* _Location data for words and elements_
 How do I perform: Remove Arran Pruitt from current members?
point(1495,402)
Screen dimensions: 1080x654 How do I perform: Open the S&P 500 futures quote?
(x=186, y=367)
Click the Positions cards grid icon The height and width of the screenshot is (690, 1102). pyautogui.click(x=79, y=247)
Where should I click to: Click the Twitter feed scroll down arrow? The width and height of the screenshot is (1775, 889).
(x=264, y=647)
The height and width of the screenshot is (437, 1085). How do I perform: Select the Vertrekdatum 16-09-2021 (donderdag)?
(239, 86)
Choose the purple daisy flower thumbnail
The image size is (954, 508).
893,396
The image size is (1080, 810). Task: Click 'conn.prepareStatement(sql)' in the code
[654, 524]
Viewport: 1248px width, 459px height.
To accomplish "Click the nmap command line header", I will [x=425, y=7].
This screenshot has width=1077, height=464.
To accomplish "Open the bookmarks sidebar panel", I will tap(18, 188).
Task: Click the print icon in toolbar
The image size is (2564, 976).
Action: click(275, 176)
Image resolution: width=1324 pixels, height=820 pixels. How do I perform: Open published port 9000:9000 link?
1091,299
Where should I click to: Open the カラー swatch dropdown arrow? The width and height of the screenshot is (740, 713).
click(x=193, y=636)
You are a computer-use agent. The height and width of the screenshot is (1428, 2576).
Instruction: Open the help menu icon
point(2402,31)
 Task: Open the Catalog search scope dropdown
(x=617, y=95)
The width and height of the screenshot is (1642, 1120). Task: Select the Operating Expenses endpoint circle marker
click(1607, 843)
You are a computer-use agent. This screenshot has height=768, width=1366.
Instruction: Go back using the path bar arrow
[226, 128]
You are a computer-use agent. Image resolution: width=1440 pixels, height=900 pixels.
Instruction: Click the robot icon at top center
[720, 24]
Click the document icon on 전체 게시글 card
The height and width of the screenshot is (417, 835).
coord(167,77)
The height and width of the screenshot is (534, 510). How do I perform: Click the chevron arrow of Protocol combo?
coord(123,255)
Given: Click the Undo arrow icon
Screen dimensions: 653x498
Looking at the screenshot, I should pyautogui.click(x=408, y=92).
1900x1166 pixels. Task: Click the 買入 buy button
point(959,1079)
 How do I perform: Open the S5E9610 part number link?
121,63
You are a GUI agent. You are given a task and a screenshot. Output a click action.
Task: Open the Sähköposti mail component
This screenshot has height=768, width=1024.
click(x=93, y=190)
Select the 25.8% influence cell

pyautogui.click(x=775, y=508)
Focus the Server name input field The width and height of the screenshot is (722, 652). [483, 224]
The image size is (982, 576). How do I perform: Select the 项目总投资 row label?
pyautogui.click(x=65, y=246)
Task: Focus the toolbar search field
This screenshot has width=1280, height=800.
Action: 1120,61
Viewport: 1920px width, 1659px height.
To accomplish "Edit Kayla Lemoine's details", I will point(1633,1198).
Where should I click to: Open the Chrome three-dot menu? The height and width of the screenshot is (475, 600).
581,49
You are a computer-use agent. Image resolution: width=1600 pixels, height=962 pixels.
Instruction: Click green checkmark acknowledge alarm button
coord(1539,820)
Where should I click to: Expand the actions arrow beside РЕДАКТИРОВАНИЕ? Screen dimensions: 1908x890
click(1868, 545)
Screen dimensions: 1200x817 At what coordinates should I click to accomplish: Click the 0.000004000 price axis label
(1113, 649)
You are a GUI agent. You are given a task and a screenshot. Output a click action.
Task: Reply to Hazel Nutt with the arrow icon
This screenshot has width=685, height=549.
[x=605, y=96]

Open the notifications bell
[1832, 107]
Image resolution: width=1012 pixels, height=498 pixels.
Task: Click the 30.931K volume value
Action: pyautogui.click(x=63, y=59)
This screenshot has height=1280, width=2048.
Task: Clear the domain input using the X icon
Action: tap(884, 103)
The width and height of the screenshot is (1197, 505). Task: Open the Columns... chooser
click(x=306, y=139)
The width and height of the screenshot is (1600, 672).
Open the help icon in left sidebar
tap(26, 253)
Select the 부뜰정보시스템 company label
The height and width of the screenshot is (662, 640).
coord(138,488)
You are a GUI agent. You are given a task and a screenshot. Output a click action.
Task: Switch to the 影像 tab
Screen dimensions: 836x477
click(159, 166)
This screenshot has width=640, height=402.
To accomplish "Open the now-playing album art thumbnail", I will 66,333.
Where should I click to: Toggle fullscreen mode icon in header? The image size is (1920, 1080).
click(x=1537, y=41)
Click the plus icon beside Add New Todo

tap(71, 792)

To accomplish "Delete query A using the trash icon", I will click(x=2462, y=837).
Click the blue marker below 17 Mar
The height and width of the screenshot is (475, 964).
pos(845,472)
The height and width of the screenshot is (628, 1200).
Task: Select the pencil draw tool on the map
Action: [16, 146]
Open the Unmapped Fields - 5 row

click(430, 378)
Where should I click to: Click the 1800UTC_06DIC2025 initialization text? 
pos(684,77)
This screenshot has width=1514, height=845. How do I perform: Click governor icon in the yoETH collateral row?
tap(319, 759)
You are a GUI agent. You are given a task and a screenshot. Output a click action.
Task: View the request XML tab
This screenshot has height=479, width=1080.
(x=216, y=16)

* _Task goal_
Lay out every line of the items above as a numbered list, leaving out the blank lines.

* _Response below_
1.  How do I perform: Remove Arran Pruitt from current members?
2. point(1495,402)
3. Screen dimensions: 1080x654 How do I perform: Open the S&P 500 futures quote?
4. (x=186, y=367)
5. Click the Positions cards grid icon The height and width of the screenshot is (690, 1102). pyautogui.click(x=79, y=247)
6. Where should I click to: Click the Twitter feed scroll down arrow? The width and height of the screenshot is (1775, 889).
7. (x=264, y=647)
8. The height and width of the screenshot is (437, 1085). How do I perform: Select the Vertrekdatum 16-09-2021 (donderdag)?
9. (239, 86)
10. Choose the purple daisy flower thumbnail
11. The image size is (954, 508).
12. 893,396
13. The image size is (1080, 810). Task: Click 'conn.prepareStatement(sql)' in the code
14. [654, 524]
15. Viewport: 1248px width, 459px height.
16. To accomplish "Click the nmap command line header", I will [x=425, y=7].
17. This screenshot has width=1077, height=464.
18. To accomplish "Open the bookmarks sidebar panel", I will tap(18, 188).
19. Task: Click the print icon in toolbar
20. The image size is (2564, 976).
21. Action: click(275, 176)
22. Image resolution: width=1324 pixels, height=820 pixels. How do I perform: Open published port 9000:9000 link?
23. 1091,299
24. Where should I click to: Open the カラー swatch dropdown arrow? The width and height of the screenshot is (740, 713).
25. click(x=193, y=636)
26. You are a computer-use agent. The height and width of the screenshot is (1428, 2576).
27. Instruction: Open the help menu icon
28. point(2402,31)
29.  Task: Open the Catalog search scope dropdown
30. (x=617, y=95)
31. The width and height of the screenshot is (1642, 1120). Task: Select the Operating Expenses endpoint circle marker
32. click(1607, 843)
33. You are a computer-use agent. This screenshot has height=768, width=1366.
34. Instruction: Go back using the path bar arrow
35. [226, 128]
36. You are a computer-use agent. Image resolution: width=1440 pixels, height=900 pixels.
37. Instruction: Click the robot icon at top center
38. [720, 24]
39. Click the document icon on 전체 게시글 card
40. The height and width of the screenshot is (417, 835).
41. coord(167,77)
42. The height and width of the screenshot is (534, 510). How do I perform: Click the chevron arrow of Protocol combo?
43. coord(123,255)
44. Given: Click the Undo arrow icon
45. Screen dimensions: 653x498
46. Looking at the screenshot, I should pyautogui.click(x=408, y=92).
47. 1900x1166 pixels. Task: Click the 買入 buy button
48. point(959,1079)
49.  How do I perform: Open the S5E9610 part number link?
50. 121,63
51. You are a GUI agent. You are given a task and a screenshot. Output a click action.
52. Task: Open the Sähköposti mail component
53. This screenshot has height=768, width=1024.
54. click(x=93, y=190)
55. Select the 25.8% influence cell
56. pyautogui.click(x=775, y=508)
57. Focus the Server name input field The width and height of the screenshot is (722, 652). [483, 224]
58. The image size is (982, 576). How do I perform: Select the 项目总投资 row label?
59. pyautogui.click(x=65, y=246)
60. Task: Focus the toolbar search field
61. This screenshot has width=1280, height=800.
62. Action: 1120,61
63. Viewport: 1920px width, 1659px height.
64. To accomplish "Edit Kayla Lemoine's details", I will point(1633,1198).
65. Where should I click to: Open the Chrome three-dot menu? The height and width of the screenshot is (475, 600).
66. 581,49
67. You are a computer-use agent. Image resolution: width=1600 pixels, height=962 pixels.
68. Instruction: Click green checkmark acknowledge alarm button
69. coord(1539,820)
70. Where should I click to: Expand the actions arrow beside РЕДАКТИРОВАНИЕ? Screen dimensions: 1908x890
71. click(1868, 545)
72. Screen dimensions: 1200x817 At what coordinates should I click to accomplish: Click the 0.000004000 price axis label
73. (1113, 649)
74. You are a GUI agent. You are given a task and a screenshot. Output a click action.
75. Task: Reply to Hazel Nutt with the arrow icon
76. This screenshot has width=685, height=549.
77. [x=605, y=96]
78. Open the notifications bell
79. [1832, 107]
80. Image resolution: width=1012 pixels, height=498 pixels.
81. Task: Click the 30.931K volume value
82. Action: pyautogui.click(x=63, y=59)
83. This screenshot has height=1280, width=2048.
84. Task: Clear the domain input using the X icon
85. Action: tap(884, 103)
86. The width and height of the screenshot is (1197, 505). Task: Open the Columns... chooser
87. click(x=306, y=139)
88. The width and height of the screenshot is (1600, 672).
89. Open the help icon in left sidebar
90. tap(26, 253)
91. Select the 부뜰정보시스템 company label
92. The height and width of the screenshot is (662, 640).
93. coord(138,488)
94. You are a GUI agent. You are given a task and a screenshot. Output a click action.
95. Task: Switch to the 影像 tab
96. Screen dimensions: 836x477
97. click(159, 166)
98. This screenshot has width=640, height=402.
99. To accomplish "Open the now-playing album art thumbnail", I will 66,333.
100. Where should I click to: Toggle fullscreen mode icon in header? The image size is (1920, 1080).
101. click(x=1537, y=41)
102. Click the plus icon beside Add New Todo
103. tap(71, 792)
104. To accomplish "Delete query A using the trash icon", I will click(x=2462, y=837).
105. Click the blue marker below 17 Mar
106. The height and width of the screenshot is (475, 964).
107. pos(845,472)
108. The height and width of the screenshot is (628, 1200).
109. Task: Select the pencil draw tool on the map
110. Action: [16, 146]
111. Open the Unmapped Fields - 5 row
112. click(430, 378)
113. Where should I click to: Click the 1800UTC_06DIC2025 initialization text? 
114. pos(684,77)
115. This screenshot has width=1514, height=845. How do I perform: Click governor icon in the yoETH collateral row?
116. tap(319, 759)
117. You are a GUI agent. You are given a task and a screenshot. Output a click action.
118. Task: View the request XML tab
119. This screenshot has height=479, width=1080.
120. (x=216, y=16)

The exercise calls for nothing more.